(Extracted data entries)

Start of Block

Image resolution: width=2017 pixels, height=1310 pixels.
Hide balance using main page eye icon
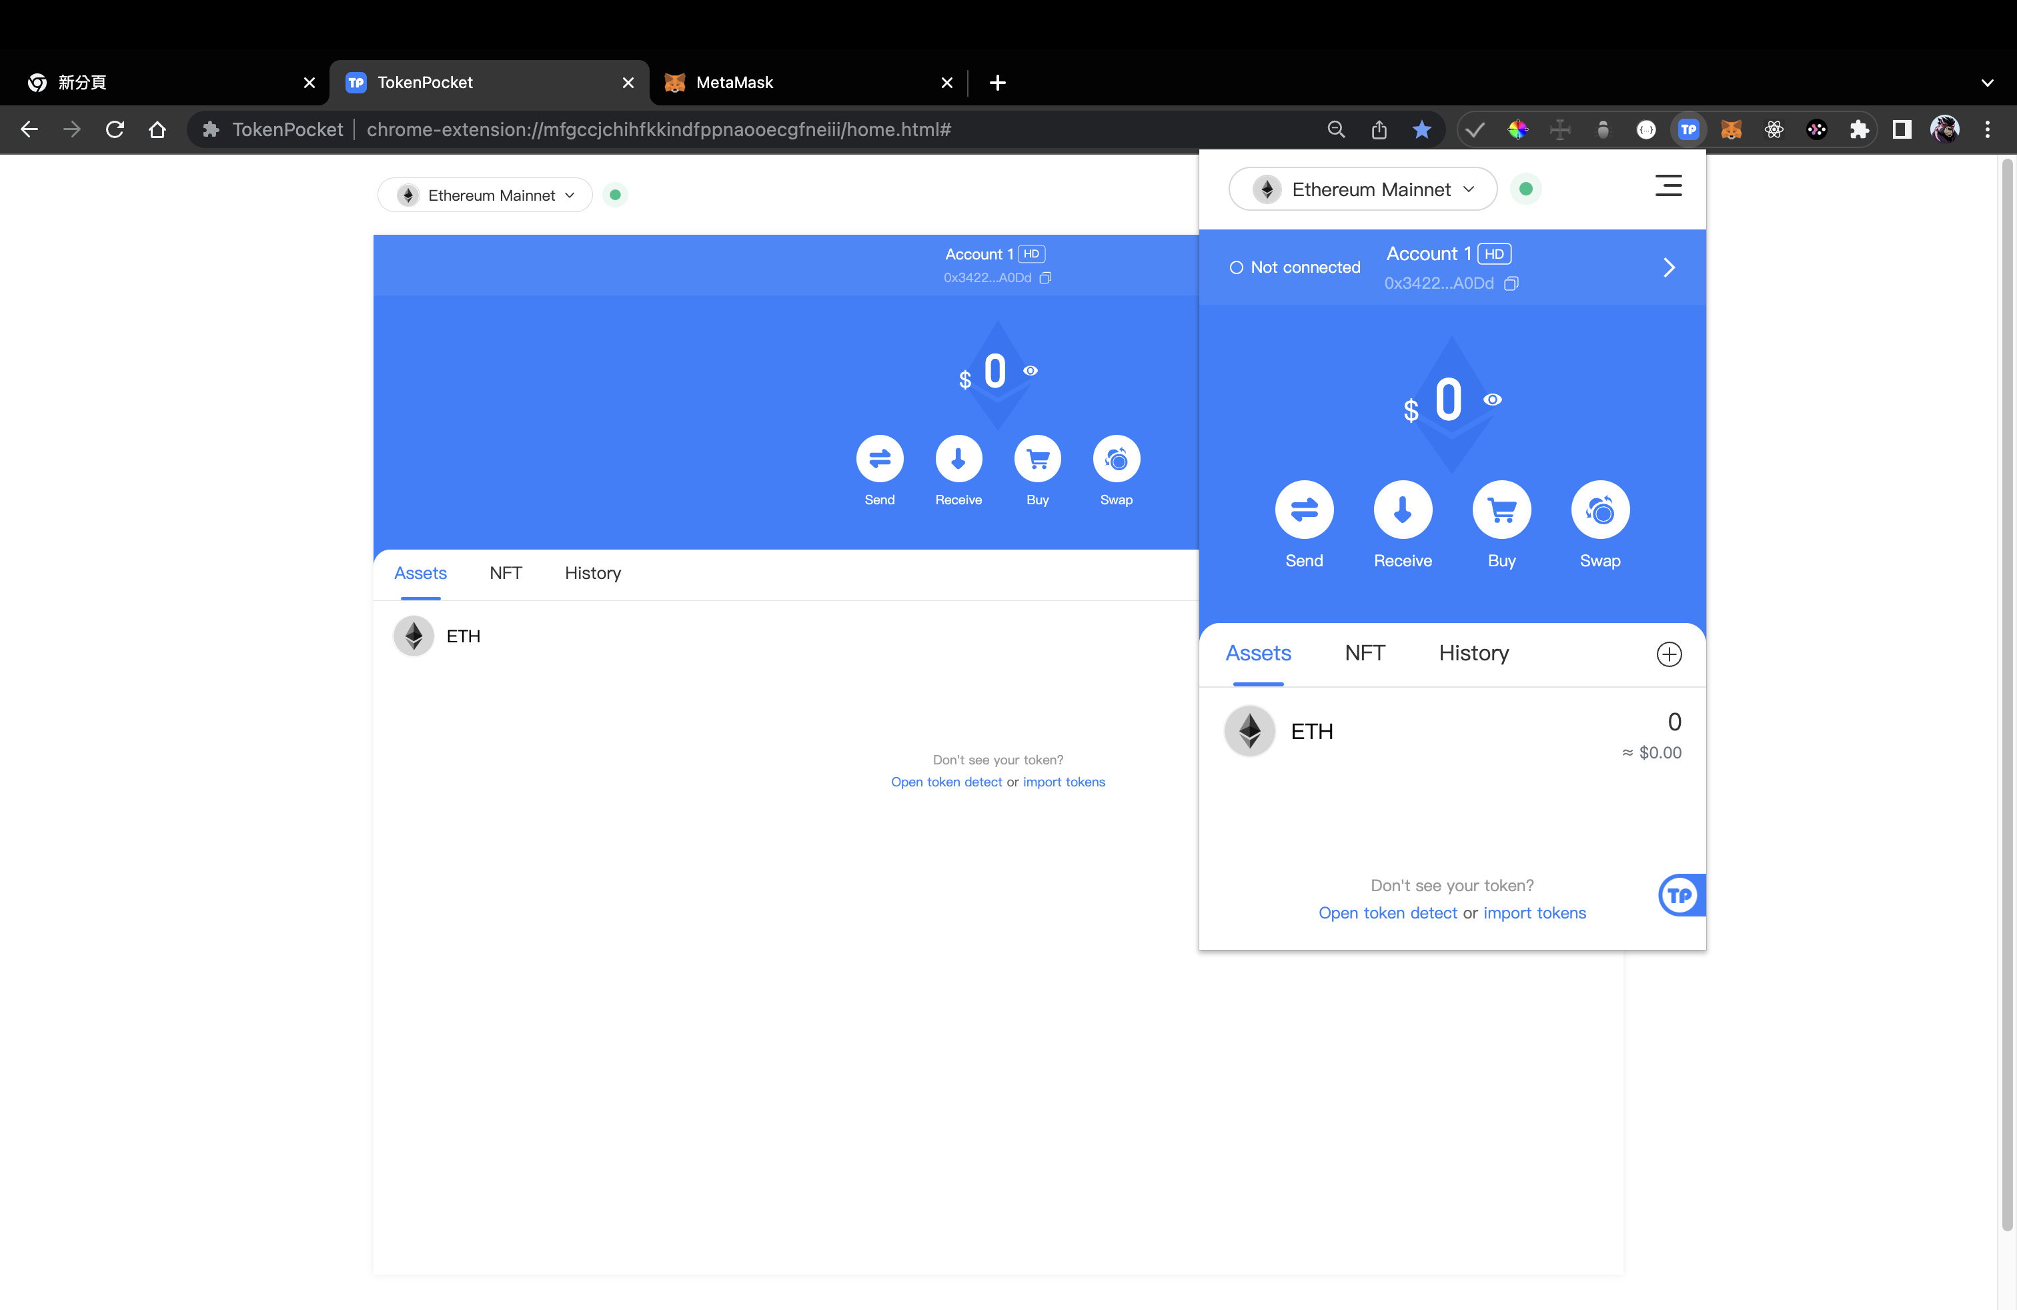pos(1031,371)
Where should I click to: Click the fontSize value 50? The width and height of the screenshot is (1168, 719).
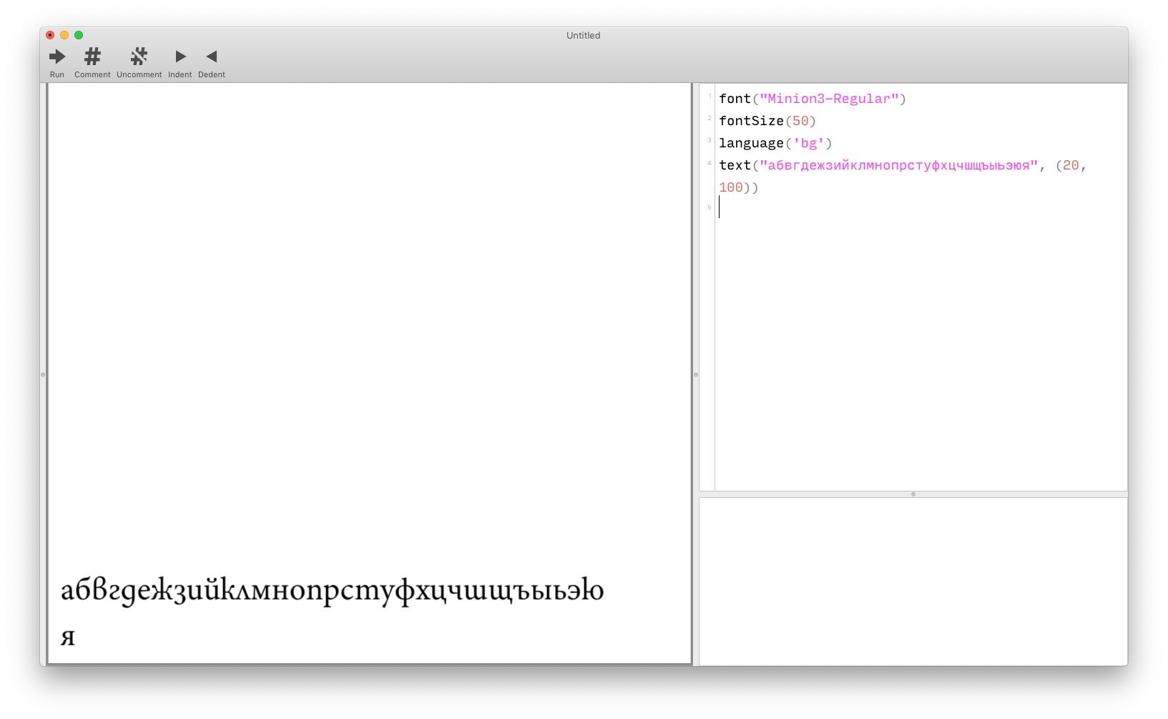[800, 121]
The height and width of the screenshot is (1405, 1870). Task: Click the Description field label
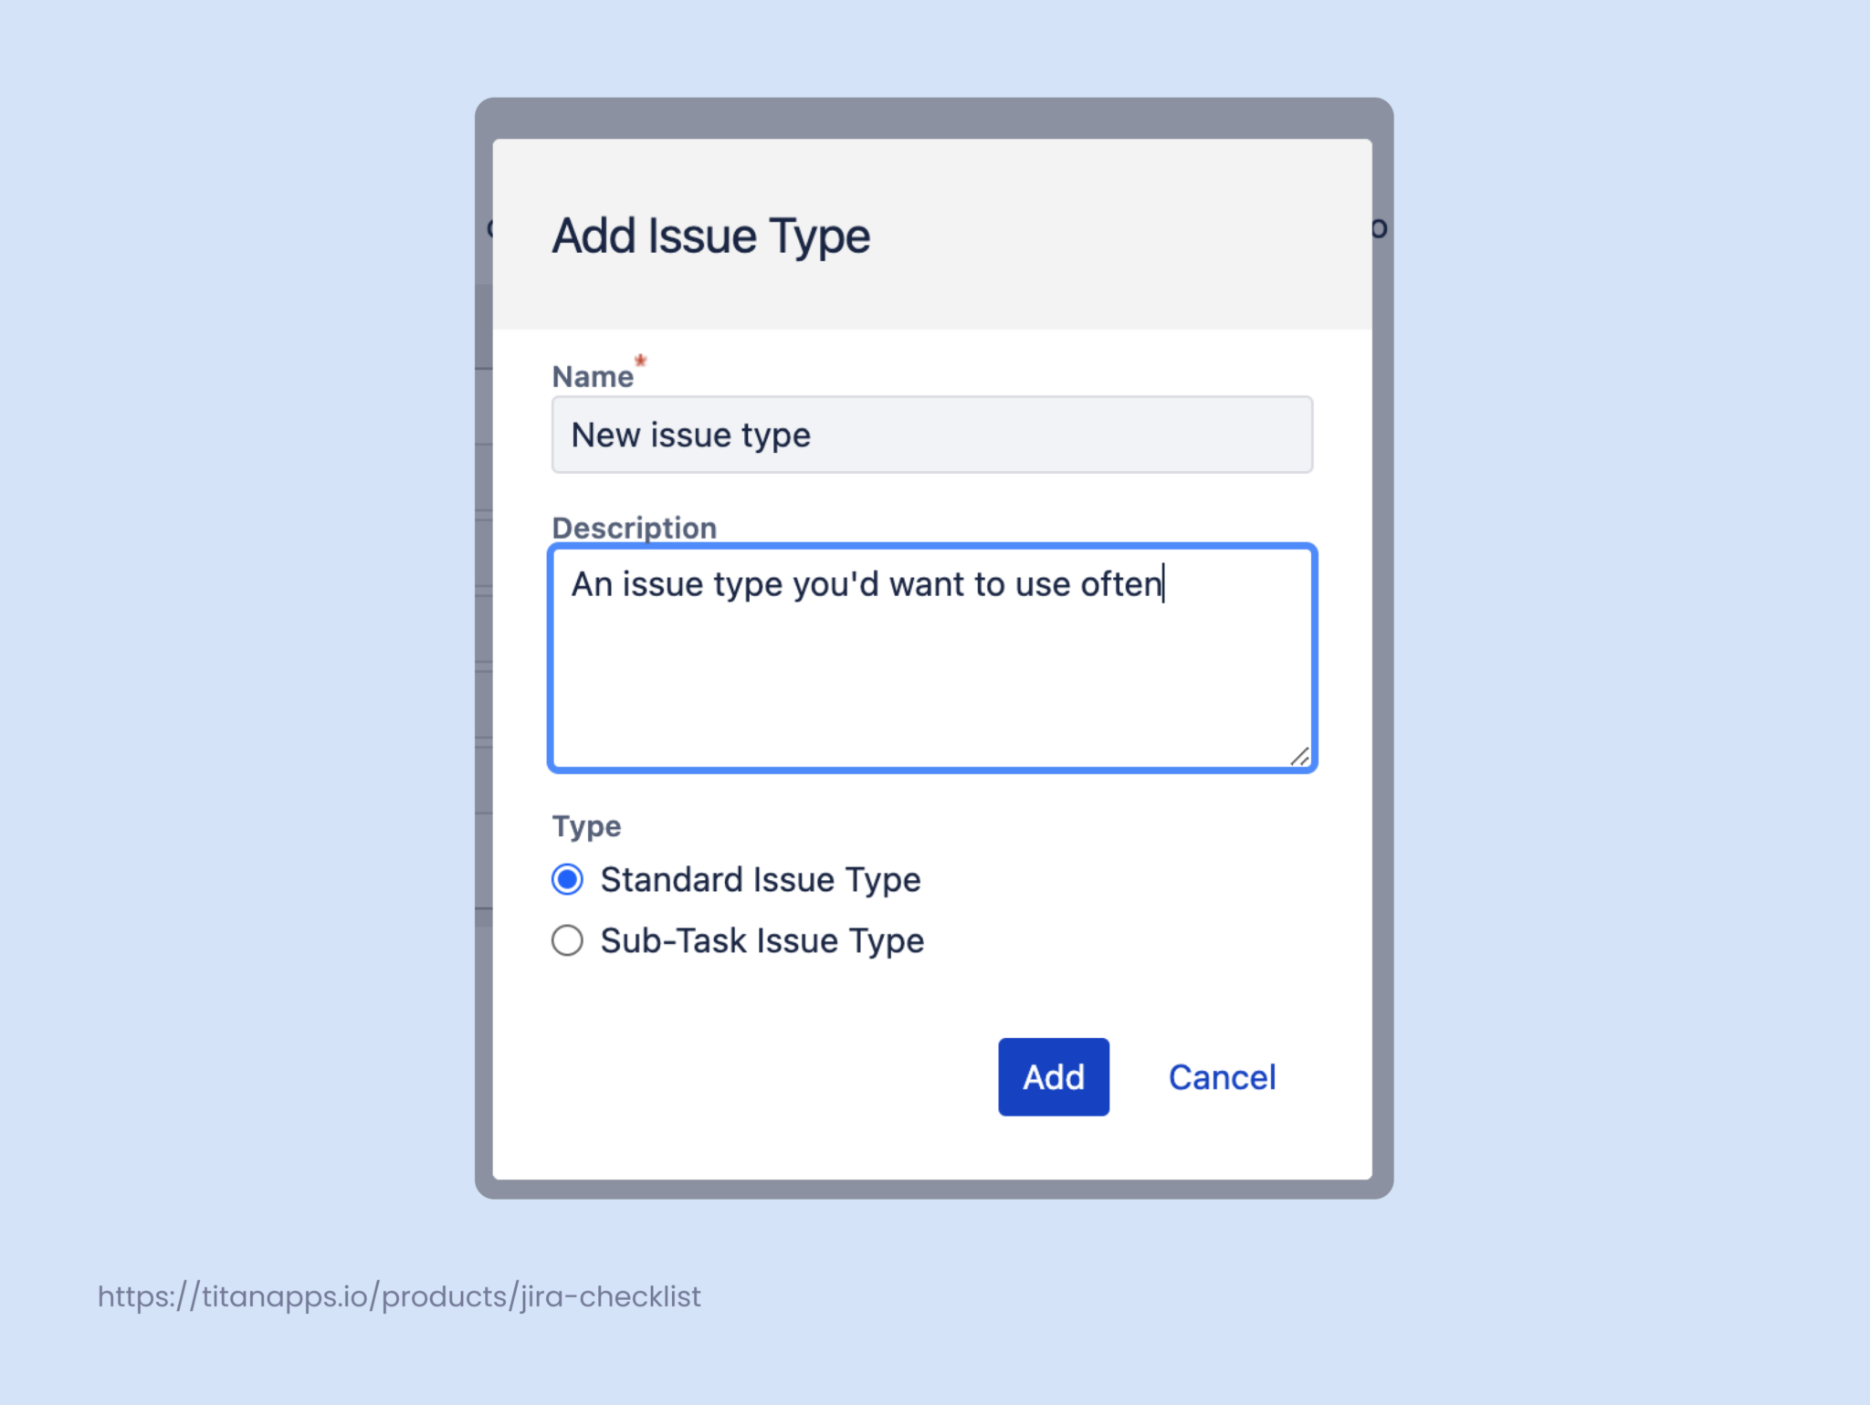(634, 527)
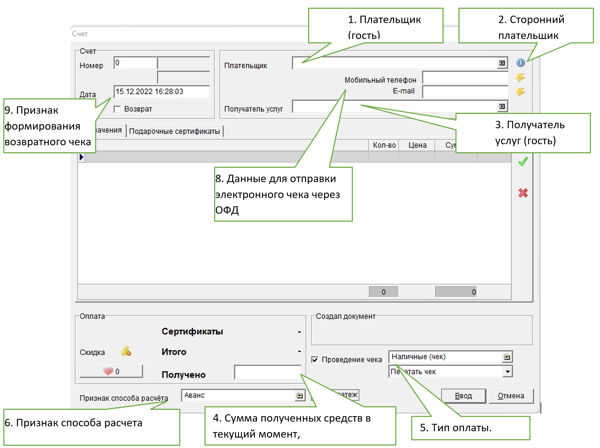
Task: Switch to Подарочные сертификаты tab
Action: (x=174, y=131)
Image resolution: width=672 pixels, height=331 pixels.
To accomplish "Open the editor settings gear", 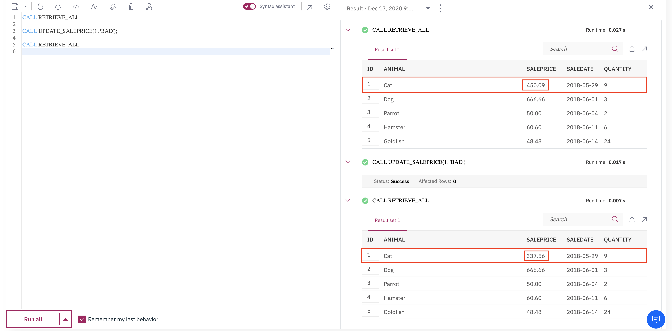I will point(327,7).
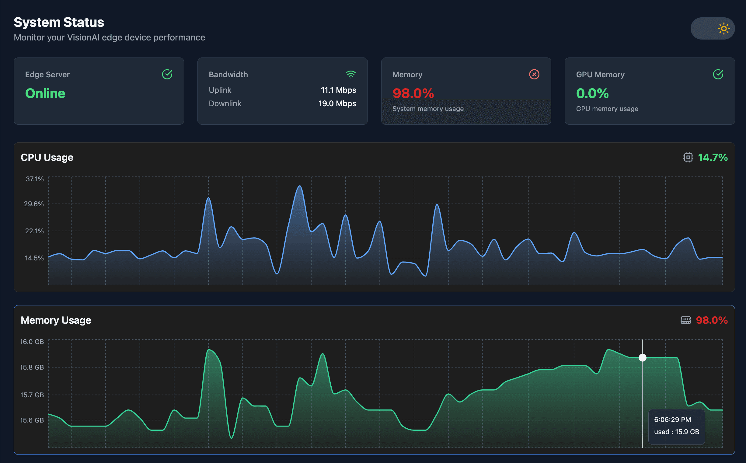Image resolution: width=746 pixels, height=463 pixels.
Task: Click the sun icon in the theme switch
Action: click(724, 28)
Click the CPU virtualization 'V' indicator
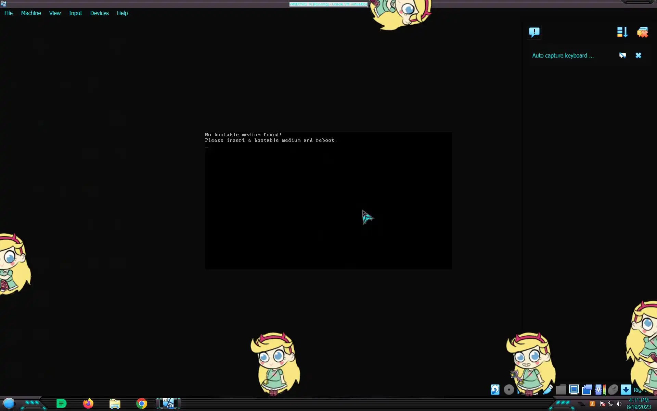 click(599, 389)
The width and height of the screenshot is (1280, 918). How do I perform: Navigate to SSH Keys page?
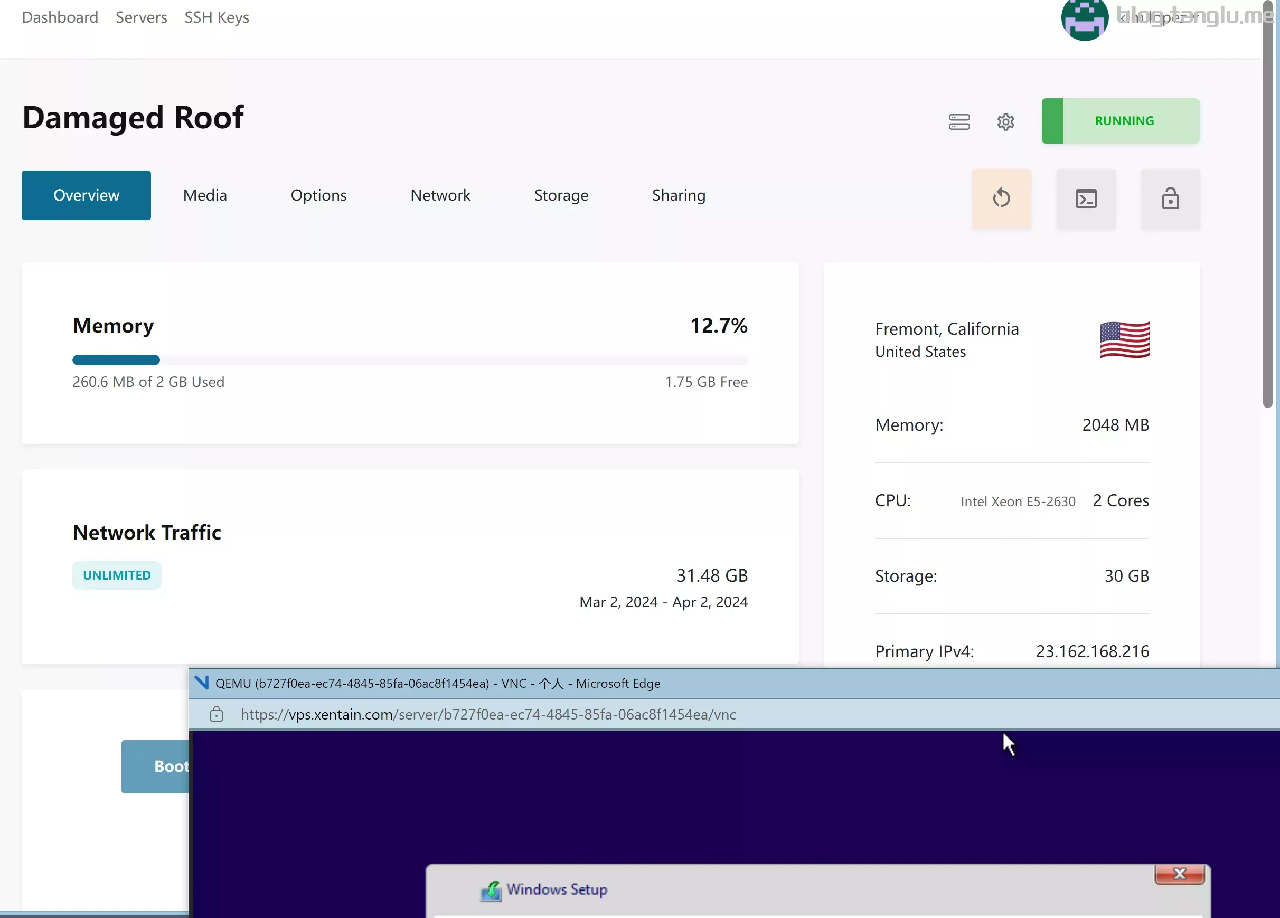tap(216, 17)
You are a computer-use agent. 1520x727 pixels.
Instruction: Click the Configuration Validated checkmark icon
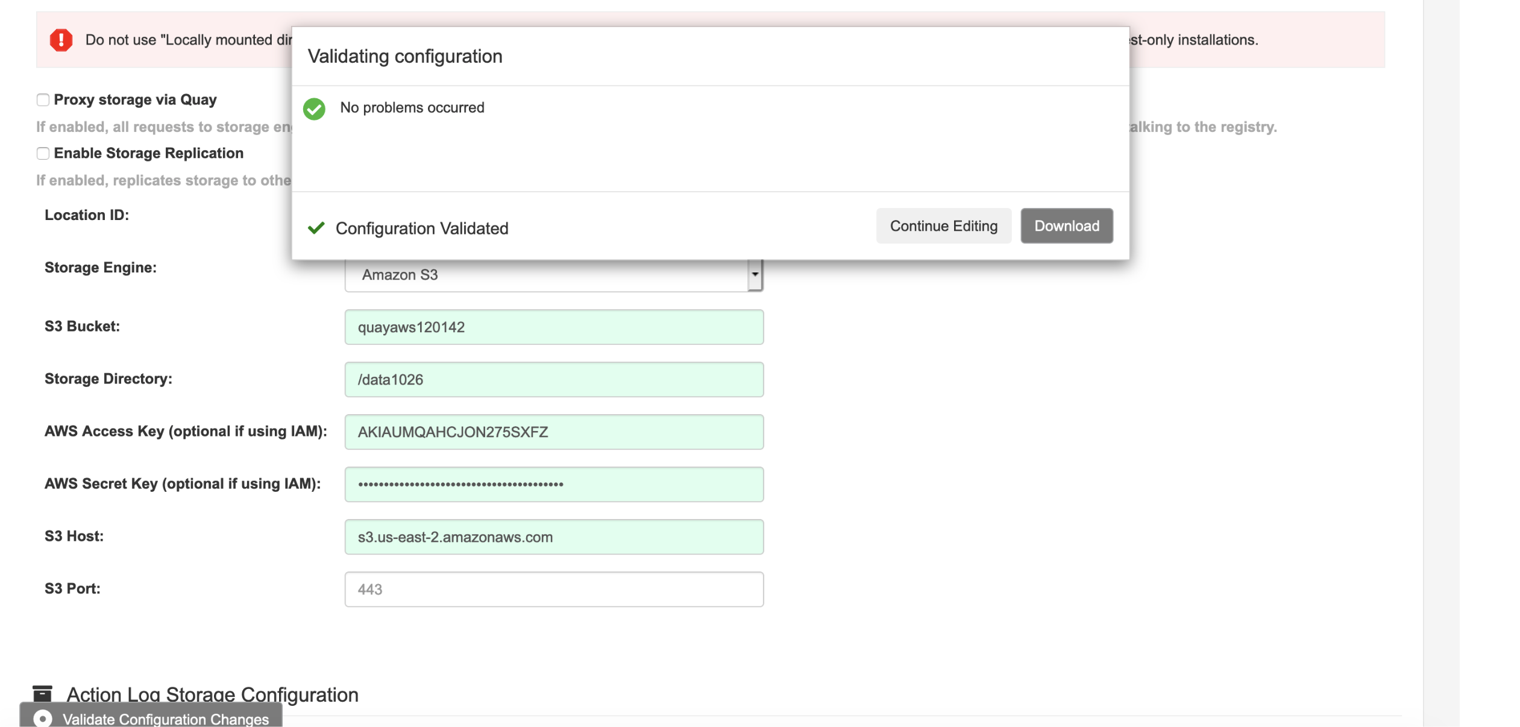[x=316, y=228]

End of Block

[YOUR GOAL] Only the lines from the one containing "The width and height of the screenshot is (1280, 918)." through the end of the records should be copied, exactly and with both ends included; the pictures should not.

[WRITTEN RESPONSE]
The width and height of the screenshot is (1280, 918). How do I perform: Navigate to SSH Keys page?
tap(216, 17)
You are a computer-use agent. 1520x727 pixels.
Instruction: Click the Configuration Validated checkmark icon
[x=316, y=228]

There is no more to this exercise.